EXTRACTED INFORMATION >>

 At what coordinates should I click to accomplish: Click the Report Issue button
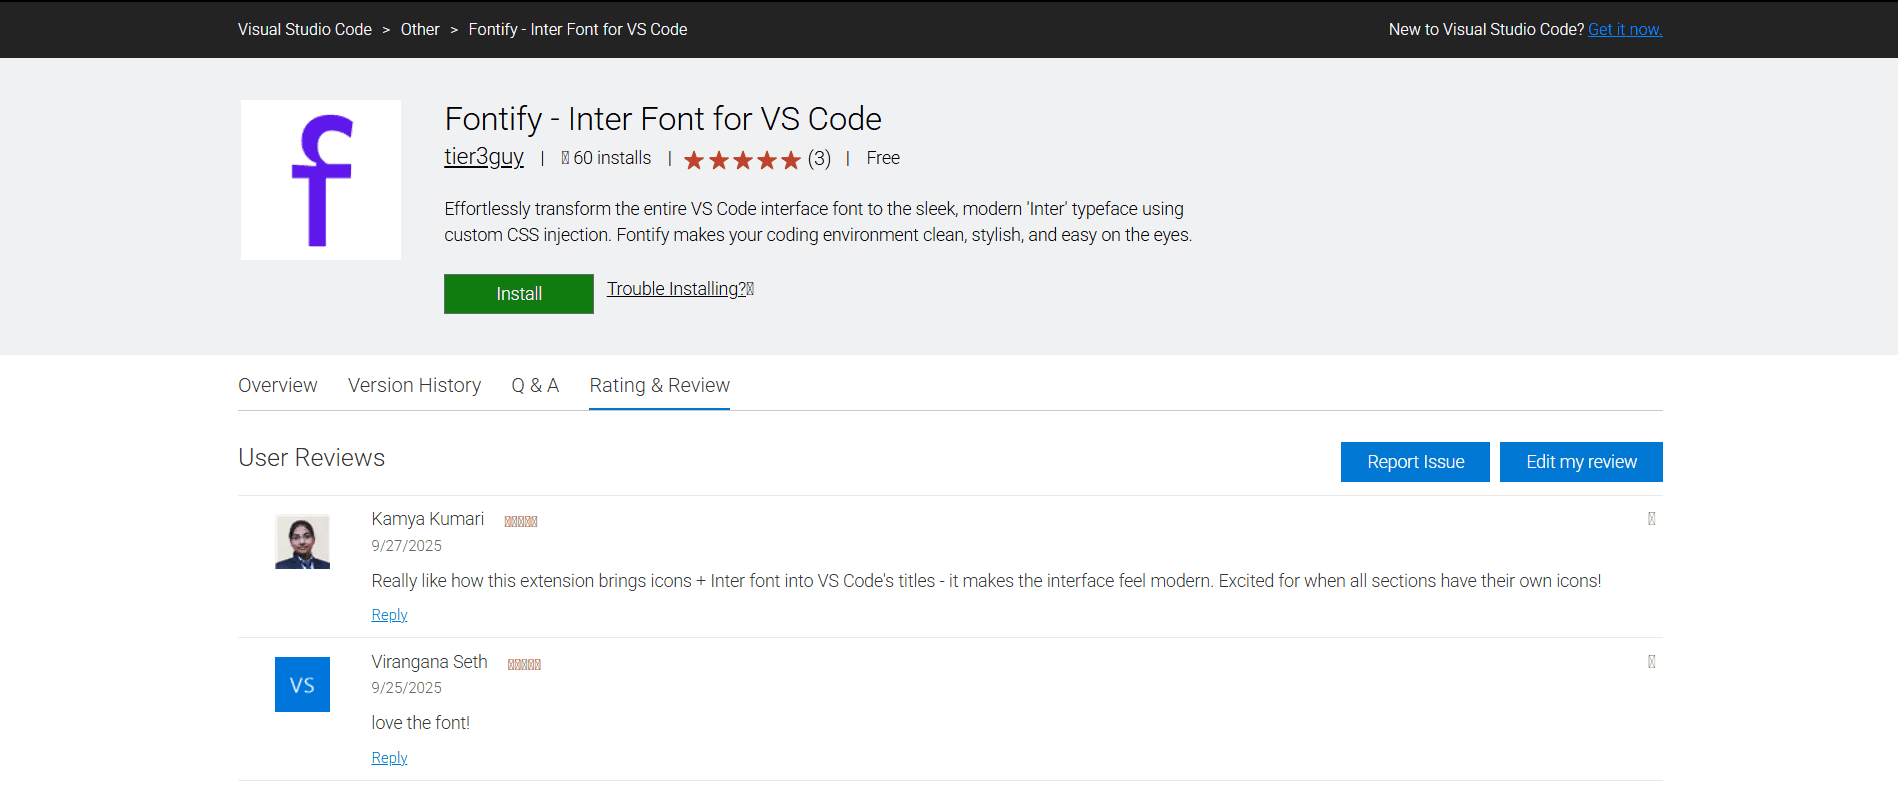coord(1415,462)
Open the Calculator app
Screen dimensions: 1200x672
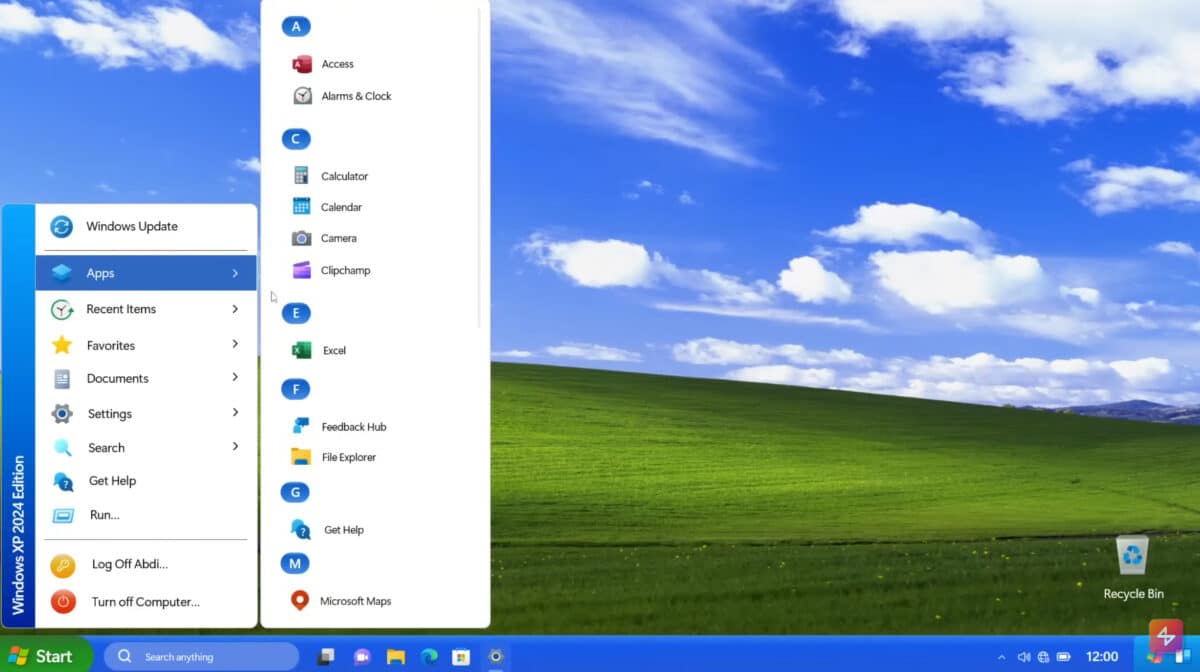point(343,175)
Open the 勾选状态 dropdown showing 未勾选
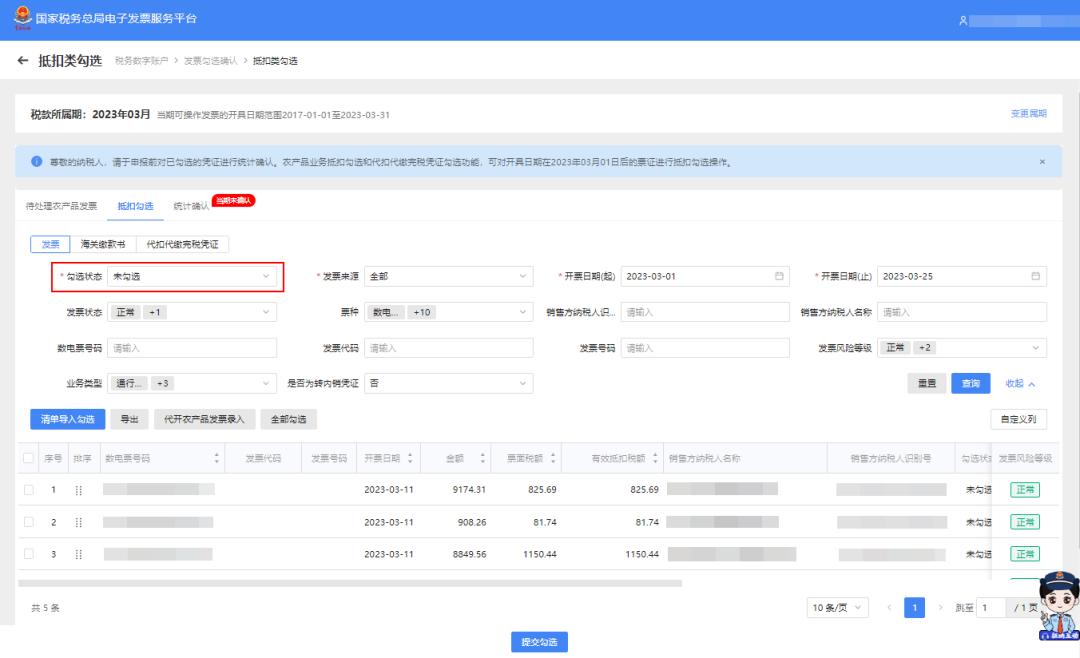Viewport: 1080px width, 658px height. click(195, 276)
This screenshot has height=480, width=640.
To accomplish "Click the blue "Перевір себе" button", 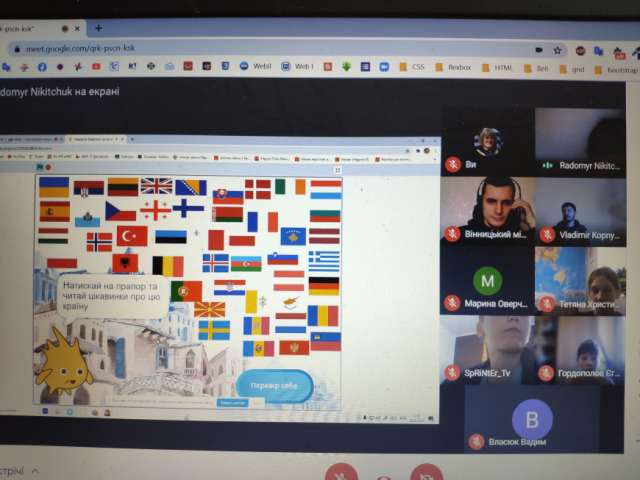I will [275, 385].
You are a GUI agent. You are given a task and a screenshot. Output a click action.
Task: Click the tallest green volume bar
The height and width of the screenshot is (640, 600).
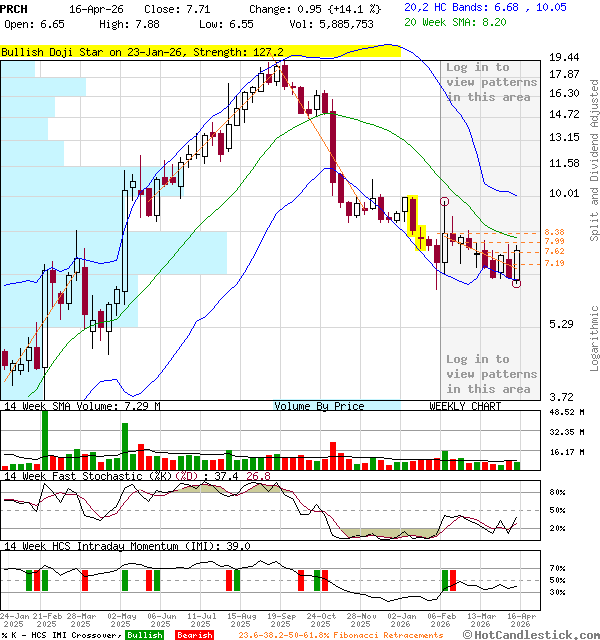(45, 439)
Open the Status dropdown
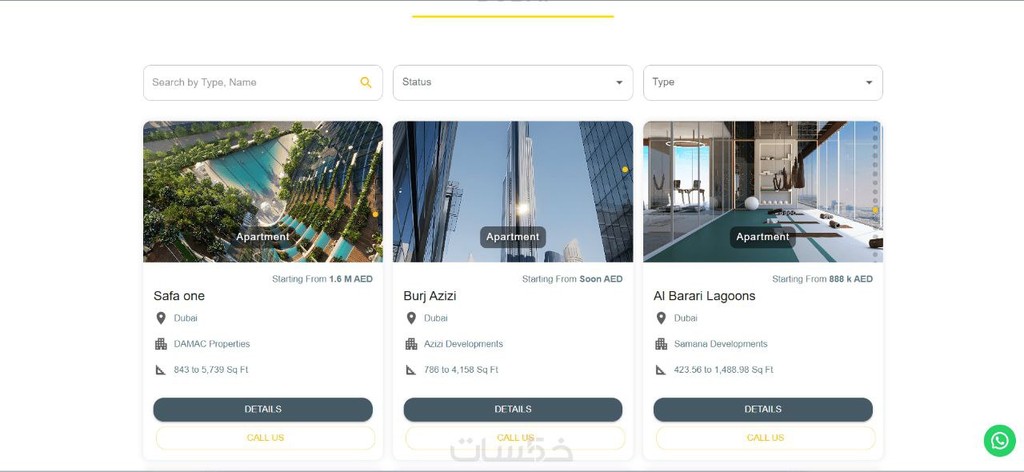1024x472 pixels. coord(513,82)
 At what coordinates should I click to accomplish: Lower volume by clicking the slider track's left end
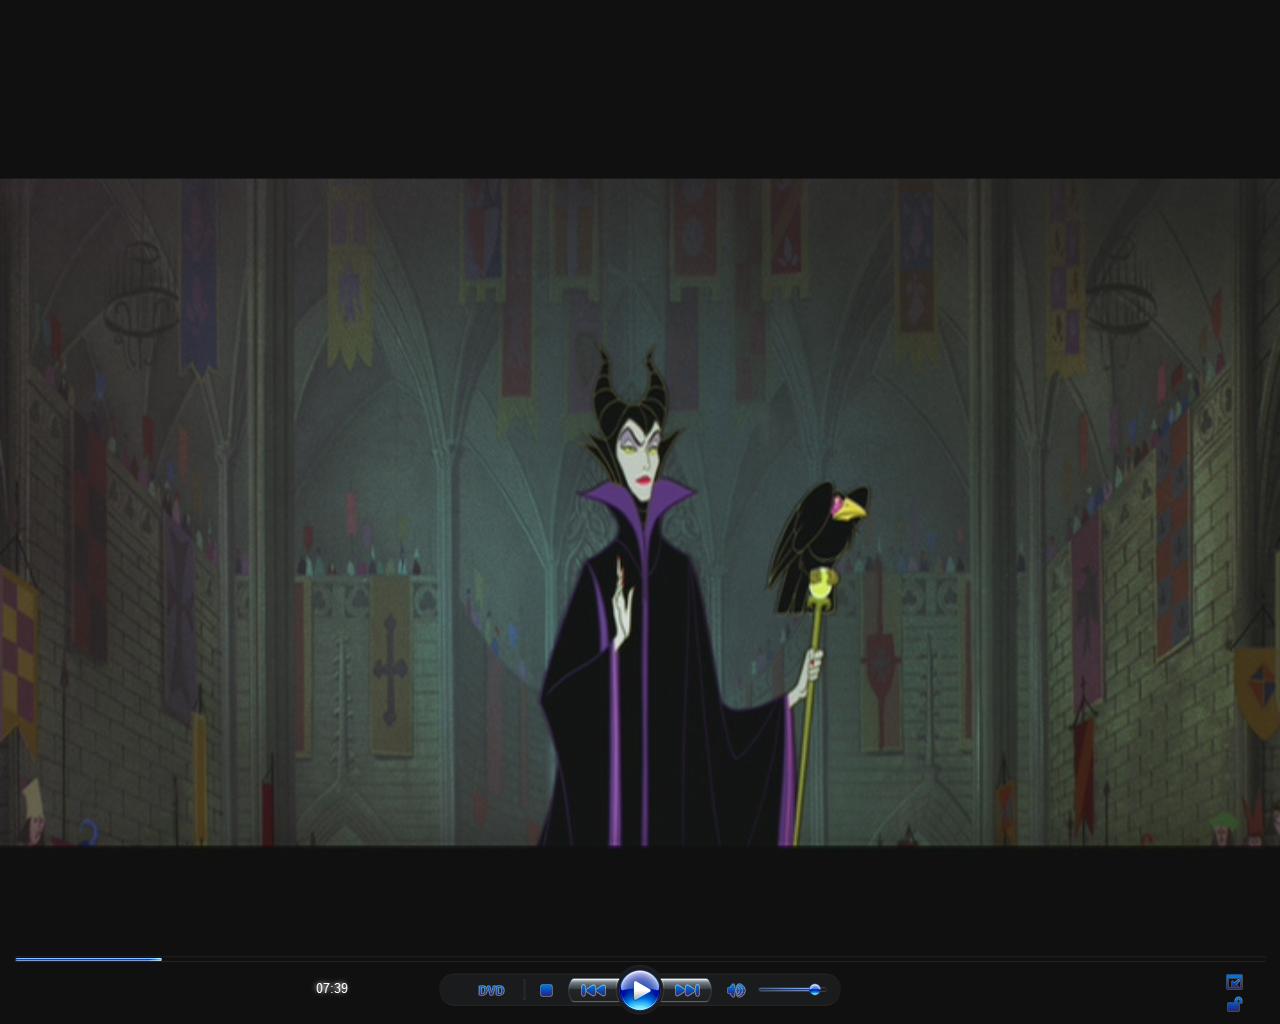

TASK REQUIREMENTS >>
Determine how many lines in the data above contain the string "volume". Give nothing except the number.

RESPONSE AREA >>
2